En medio de un sentir de tristeza aún se veía la pared manchada de sangre en el área delimitada con cinta amarilla, causaba el asombro de quienes pasaban por ahí, ese lugar donde ocurrió el feminicidio de Georgina Ortiz Ramírez de 32 años de edad.
Sus vecinos hablaron de “Gina”, a quien señalaron como una buena madre, por velar por el bienestar de sus hijos fue que había dejado a su ex pareja sentimental José Alfredo Oviedo Vásquez.
Gina tenía cuatro hijos, tres niñas y un niño, las dos mayores eran de su primera pareja quien falleció, los dos más pequeños eran de su segunda pareja a quien identifican como “Santos”.
Ella había decidido dejarlo para vivir solo con sus hijos, tranquilos y en paz.

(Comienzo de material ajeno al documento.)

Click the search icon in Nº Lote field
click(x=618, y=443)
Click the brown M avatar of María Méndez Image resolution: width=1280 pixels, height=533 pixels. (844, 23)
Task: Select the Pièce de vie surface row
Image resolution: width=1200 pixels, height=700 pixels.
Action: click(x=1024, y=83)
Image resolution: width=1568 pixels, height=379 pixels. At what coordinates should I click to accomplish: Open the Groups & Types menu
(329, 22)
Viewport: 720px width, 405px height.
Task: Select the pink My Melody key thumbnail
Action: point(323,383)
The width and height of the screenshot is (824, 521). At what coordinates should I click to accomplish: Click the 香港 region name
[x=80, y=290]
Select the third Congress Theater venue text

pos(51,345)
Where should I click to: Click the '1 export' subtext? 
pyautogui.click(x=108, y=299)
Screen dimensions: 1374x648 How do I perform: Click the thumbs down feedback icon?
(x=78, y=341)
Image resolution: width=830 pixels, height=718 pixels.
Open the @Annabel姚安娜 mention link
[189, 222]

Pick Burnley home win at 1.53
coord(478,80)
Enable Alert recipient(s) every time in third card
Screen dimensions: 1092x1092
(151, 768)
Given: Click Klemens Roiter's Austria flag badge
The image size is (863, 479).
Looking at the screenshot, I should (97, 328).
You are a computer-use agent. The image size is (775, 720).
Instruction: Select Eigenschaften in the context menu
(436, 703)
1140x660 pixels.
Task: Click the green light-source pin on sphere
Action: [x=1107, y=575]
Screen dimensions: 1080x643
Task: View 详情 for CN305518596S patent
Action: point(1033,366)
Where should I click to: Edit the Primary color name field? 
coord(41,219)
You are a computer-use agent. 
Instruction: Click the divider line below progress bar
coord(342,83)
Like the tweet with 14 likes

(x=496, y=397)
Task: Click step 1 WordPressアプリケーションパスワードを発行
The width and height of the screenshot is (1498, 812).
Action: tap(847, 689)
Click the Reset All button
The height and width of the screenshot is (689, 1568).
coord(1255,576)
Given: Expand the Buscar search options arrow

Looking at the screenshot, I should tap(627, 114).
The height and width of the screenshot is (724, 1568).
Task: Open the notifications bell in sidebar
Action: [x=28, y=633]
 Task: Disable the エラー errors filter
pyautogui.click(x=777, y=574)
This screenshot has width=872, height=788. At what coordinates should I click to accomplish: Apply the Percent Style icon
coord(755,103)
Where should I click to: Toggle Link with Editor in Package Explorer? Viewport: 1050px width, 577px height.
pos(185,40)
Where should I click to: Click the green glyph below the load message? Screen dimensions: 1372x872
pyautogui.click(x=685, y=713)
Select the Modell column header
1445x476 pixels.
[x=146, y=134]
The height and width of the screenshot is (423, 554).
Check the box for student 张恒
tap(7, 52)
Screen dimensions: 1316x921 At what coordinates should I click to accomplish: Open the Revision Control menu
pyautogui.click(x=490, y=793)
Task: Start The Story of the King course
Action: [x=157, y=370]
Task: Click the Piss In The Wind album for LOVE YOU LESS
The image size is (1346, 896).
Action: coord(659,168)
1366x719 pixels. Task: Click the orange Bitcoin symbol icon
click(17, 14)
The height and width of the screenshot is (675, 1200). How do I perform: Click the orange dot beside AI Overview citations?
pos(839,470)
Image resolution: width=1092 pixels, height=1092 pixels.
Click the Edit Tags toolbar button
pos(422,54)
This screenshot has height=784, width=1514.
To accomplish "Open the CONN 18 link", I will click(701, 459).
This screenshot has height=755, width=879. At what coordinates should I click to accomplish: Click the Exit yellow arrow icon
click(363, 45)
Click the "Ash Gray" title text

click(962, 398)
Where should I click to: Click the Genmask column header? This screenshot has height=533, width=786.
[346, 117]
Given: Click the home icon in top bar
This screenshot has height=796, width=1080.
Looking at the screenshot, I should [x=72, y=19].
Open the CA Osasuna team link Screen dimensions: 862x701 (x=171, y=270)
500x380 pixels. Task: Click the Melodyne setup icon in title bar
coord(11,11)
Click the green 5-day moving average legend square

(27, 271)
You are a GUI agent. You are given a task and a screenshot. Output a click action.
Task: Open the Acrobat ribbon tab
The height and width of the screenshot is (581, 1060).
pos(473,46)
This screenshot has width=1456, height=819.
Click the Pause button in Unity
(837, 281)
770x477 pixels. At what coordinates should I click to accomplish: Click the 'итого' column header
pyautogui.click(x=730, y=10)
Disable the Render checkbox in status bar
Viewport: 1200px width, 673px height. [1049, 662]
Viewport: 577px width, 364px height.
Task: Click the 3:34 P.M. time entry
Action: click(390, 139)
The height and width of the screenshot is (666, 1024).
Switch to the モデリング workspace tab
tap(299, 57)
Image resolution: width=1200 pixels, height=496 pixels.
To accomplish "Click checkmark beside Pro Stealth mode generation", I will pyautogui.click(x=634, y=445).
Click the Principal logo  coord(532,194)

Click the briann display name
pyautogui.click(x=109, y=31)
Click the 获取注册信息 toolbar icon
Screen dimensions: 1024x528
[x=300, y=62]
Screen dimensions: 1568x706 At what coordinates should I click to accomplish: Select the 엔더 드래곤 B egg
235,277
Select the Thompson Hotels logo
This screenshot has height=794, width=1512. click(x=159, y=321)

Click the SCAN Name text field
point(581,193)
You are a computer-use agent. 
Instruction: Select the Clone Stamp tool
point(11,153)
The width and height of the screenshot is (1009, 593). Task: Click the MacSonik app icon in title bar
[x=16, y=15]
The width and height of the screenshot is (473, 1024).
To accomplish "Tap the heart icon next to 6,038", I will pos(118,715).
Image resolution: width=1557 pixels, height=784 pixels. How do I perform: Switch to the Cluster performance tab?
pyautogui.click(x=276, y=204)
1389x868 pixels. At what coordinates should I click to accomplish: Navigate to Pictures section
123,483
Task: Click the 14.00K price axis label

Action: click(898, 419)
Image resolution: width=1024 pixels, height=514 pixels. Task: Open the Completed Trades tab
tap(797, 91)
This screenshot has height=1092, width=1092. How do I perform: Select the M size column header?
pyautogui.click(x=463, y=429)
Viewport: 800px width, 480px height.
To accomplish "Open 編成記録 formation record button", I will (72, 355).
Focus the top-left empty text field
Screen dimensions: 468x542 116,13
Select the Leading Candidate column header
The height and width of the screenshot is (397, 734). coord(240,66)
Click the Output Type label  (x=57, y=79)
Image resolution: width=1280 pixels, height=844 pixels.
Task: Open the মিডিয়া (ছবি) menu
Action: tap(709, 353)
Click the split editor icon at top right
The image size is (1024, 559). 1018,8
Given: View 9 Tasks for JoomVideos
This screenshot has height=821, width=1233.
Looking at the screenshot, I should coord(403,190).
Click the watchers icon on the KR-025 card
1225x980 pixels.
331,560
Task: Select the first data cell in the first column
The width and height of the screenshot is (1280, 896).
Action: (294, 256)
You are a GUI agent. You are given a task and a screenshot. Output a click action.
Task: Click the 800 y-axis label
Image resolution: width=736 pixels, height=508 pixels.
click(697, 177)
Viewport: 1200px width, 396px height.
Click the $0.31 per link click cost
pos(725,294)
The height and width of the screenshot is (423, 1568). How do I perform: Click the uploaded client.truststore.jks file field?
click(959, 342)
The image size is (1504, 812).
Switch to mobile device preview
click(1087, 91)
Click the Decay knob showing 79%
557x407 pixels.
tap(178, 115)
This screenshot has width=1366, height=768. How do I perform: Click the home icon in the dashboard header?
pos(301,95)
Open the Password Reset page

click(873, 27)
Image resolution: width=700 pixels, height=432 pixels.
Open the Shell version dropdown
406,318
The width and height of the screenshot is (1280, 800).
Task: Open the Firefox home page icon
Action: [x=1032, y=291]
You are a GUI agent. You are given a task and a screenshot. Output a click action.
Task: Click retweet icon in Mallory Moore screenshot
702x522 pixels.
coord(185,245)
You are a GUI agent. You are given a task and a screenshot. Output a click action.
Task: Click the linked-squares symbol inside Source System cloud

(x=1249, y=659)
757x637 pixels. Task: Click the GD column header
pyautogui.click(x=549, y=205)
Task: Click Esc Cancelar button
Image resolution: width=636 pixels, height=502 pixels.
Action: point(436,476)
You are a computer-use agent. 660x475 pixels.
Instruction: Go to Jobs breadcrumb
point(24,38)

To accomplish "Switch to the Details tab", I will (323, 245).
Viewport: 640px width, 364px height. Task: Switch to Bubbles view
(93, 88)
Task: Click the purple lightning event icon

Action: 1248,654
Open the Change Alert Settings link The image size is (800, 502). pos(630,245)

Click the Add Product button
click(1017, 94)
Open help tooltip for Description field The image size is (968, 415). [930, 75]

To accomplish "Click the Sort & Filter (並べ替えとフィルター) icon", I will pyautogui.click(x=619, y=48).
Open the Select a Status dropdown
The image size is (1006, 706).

Apenas tenía cerca de 6 meses de conocer a José Alfredo con quien quería formar una familia, entusiasmada decidió salirse de la vivienda de “Santos” ubicado en la calle Ermita 1211, para iniciar una historia de amor con Alfredo.
“Cuando Santos se fue, ella se quedó viviendo en Colinas de Santiago, estuvo sola mucho tiempo, trabajaba, llevaba a sus hijas a la escuela, le echaba muchas ganas, bien trabajadora que era pero conoció a Alfredo y se fue de aquí, porque rentaron una vivienda en el mismo sector”, comentó Yesica Vásquez.
Se cambió de casa, vivía en la calle Minas de Trinidad, pero vivió una vida tormentosa, agresiones, insultos cada vez más fuertes, hasta que la golpeó, ella decidió denunciarlo.
“Ella lo denunció le dieron orden de restricción, cuando regresaron de poner la demanda ella fue por sus cosas para regresar a la vivienda donde estuvo sola con sus hijos, pero ese mismo día él la volvió a golpear, nosotras la ayudamos”, comentó.
Siempre vio por el bienestar de sus hijos, por eso había dejado a su ex pareja.
Por la mañana interpuso la denuncia y ese mismo día por la tarde él la volvió a amenazar, la golpeó otra vez, traía golpes en la cara, la cacheteó varias veces, eso fue el viernes de la semana pasada, el hombre fue detenido y ahí le dijo que cuando saliera la iba a “ponchar”.
“Ese día le ayudamos a meter sus muebles otra vez a la casa donde vivía con Alfredo, mientras conseguía una camioneta, nos trajimos a sus niños, ese día se quedó en casa de una de sus vecinas y amigas”, señaló Yesica Vásquez.
El sábado Gina salió para conseguir una camioneta, dejó a sus hijos encargados con su exsuegra, “Santos” (padre de sus últimos dos hijos) le ayudó a llevar los muebles a la otra vivienda.
Ahí estuvo durante una semana, tranquila, con sus cuatro hijos, acudía a trabajar a la tortillería y regresaba, dos de sus vecinas fueron el martes a la tortillería a hacerle compañía y saber cómo estaba, sin pensar que dos días después se enterarían de su asesinato.
Una cintilla amarilla rodeaba el lugar del crimen.